At all times looking upon the case as presenting solely the rights of a single owner regarding his right to discharge excess flood waters or surface waters, the plaintiffs make said attacks on said findings. But this is not such a case. Prior to 1903 both the owner of Lot 1 and Lot 2, and the owner of Lot 3, were confronted with a problem of disposing of surface waters. Some of such waters accumulated on Lots 1 and 2, some accumulated on Lot 3. It was so alleged by the defendant. The very location of the pipe line shows, and defendant alleged, that drainage was attempted to be accomplished for both properties. The pipe line began on the boundary line of the two properties. It ran 10 chains thereon. Obviously it drained from the right and from the left. In its continuing course it was laid on the lands of Elizabeth Mulholland. In that course it intercepted waters which would have flowed off the Mulholland lands onto the lands of the defendant. As to that matter the record does not speak.
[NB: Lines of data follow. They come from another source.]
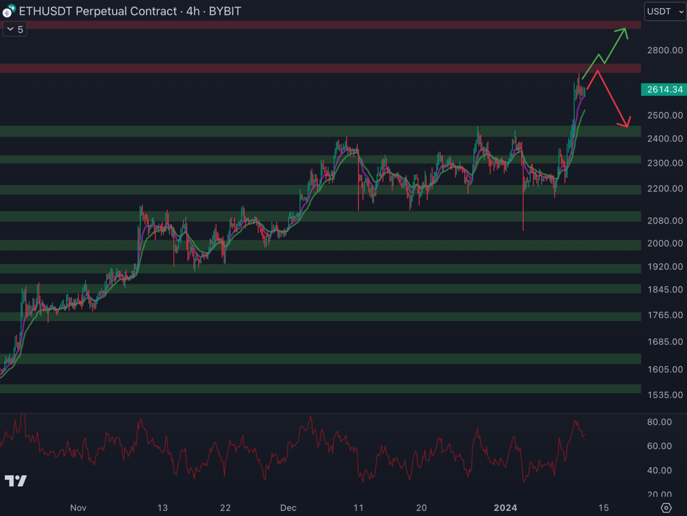The height and width of the screenshot is (516, 687).
Task: Click the 2800.00 price axis label
Action: 665,50
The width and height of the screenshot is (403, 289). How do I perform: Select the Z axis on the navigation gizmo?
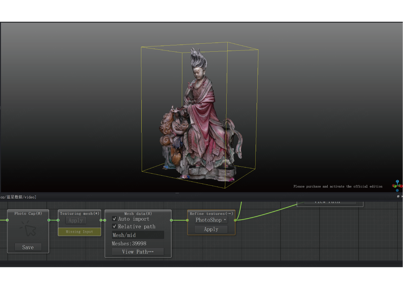click(397, 181)
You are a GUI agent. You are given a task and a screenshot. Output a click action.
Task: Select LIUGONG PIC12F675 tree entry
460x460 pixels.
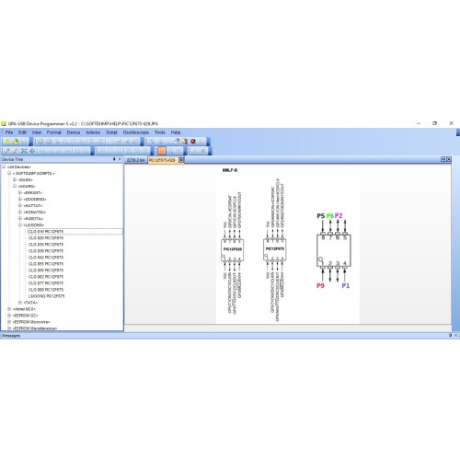click(46, 296)
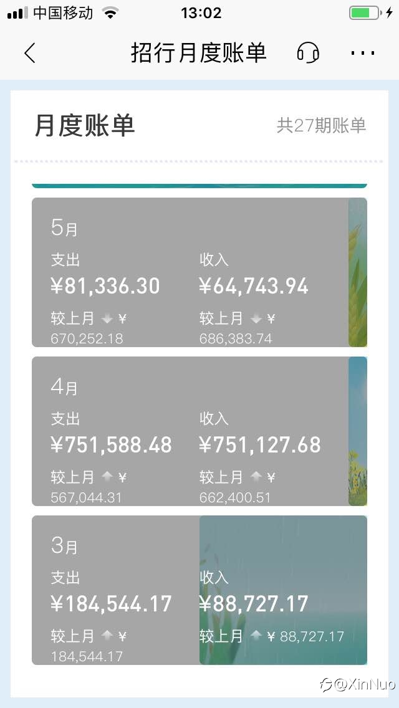Image resolution: width=399 pixels, height=708 pixels.
Task: Tap the cellular signal bars icon
Action: (17, 13)
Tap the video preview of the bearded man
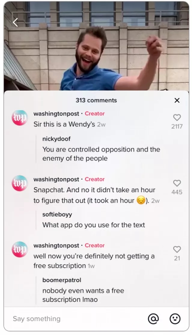 coord(96,46)
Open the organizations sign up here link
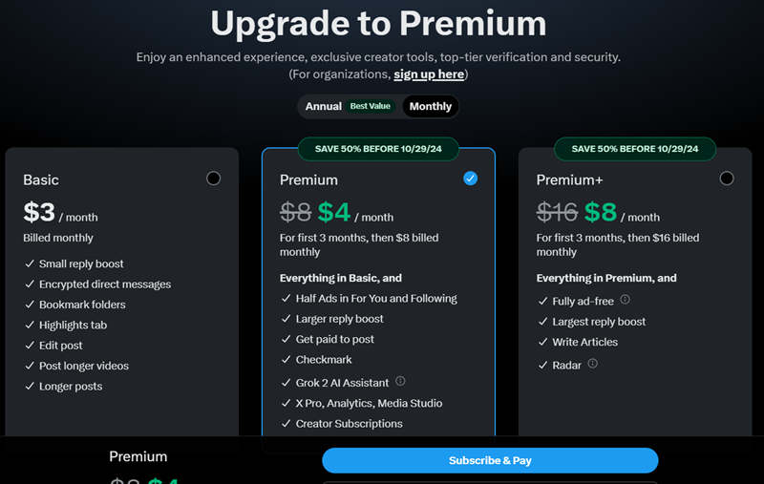The width and height of the screenshot is (764, 484). (429, 74)
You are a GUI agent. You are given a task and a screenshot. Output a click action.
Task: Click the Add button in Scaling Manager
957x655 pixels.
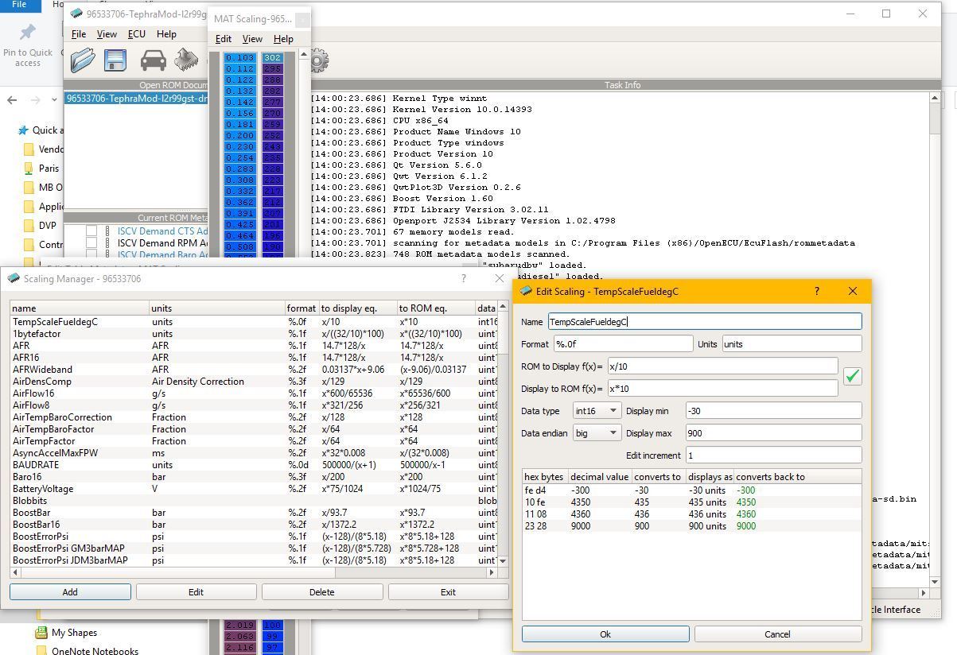click(x=70, y=592)
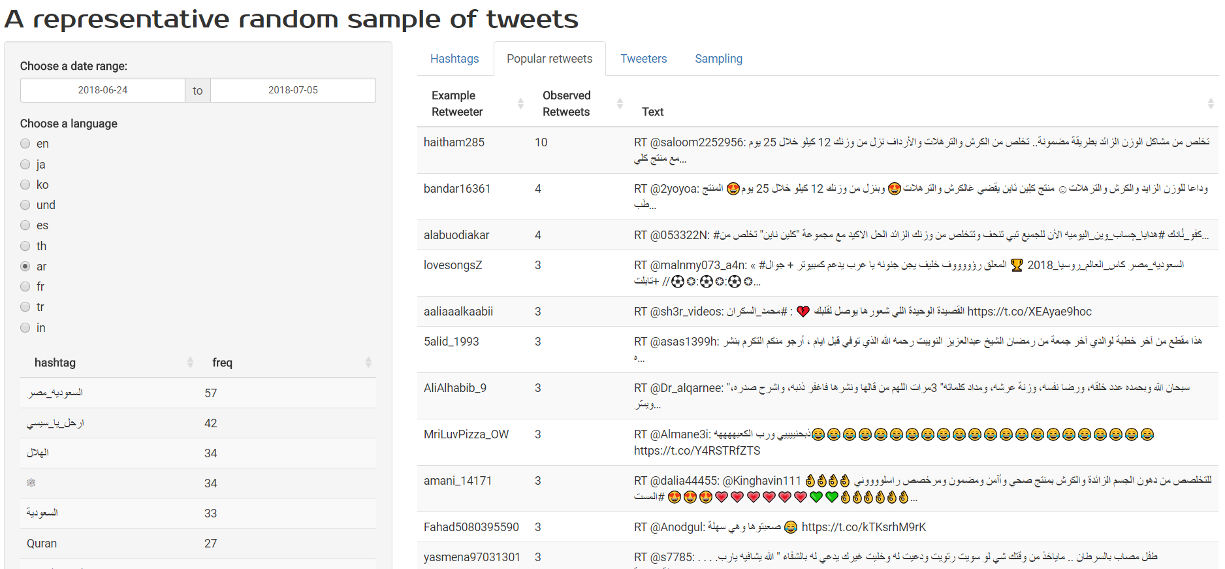Viewport: 1225px width, 569px height.
Task: Select the 'tr' language radio button
Action: pyautogui.click(x=25, y=307)
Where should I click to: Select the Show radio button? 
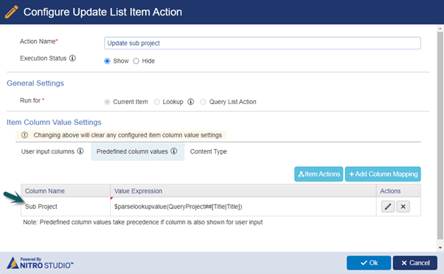coord(107,61)
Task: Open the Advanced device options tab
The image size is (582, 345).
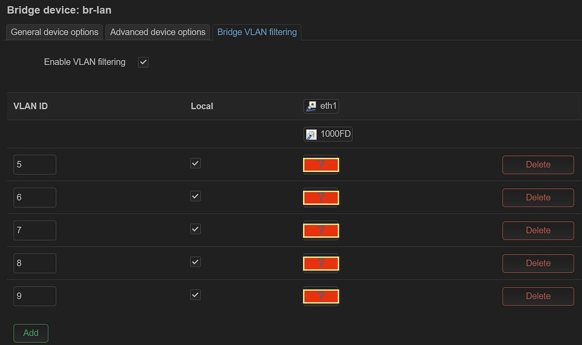Action: pyautogui.click(x=157, y=32)
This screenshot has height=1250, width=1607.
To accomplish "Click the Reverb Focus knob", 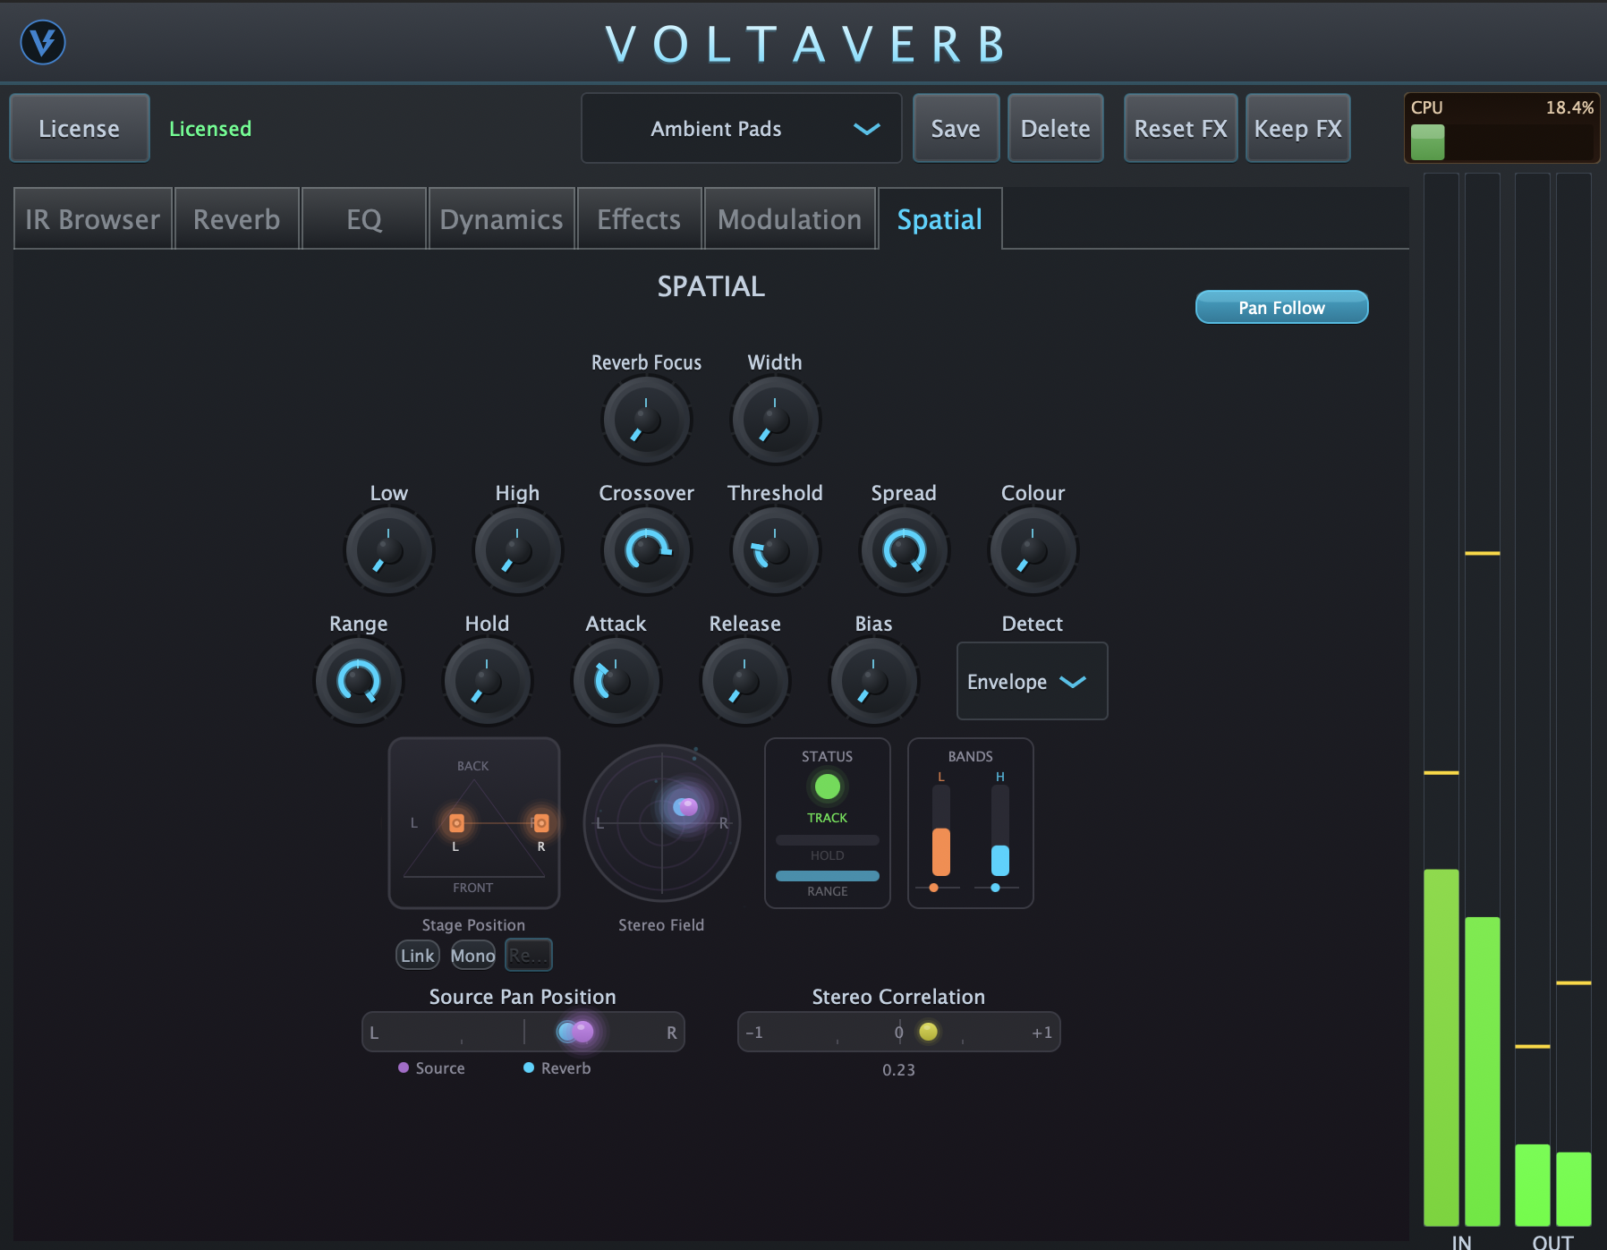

The evidence is not before us, and this court is wholly unable to say that any finding is not supported by [72]*72the evidence or that the findings do not support the judgment.

Reading together the express findings of the trial court (and the allegations of the defendant which the trial court adopted), no inconsistency whatever appears and neither does it appear that the trial court failed to give full force and effect to the decree rendered in the preceding hearing number LR-174, supra.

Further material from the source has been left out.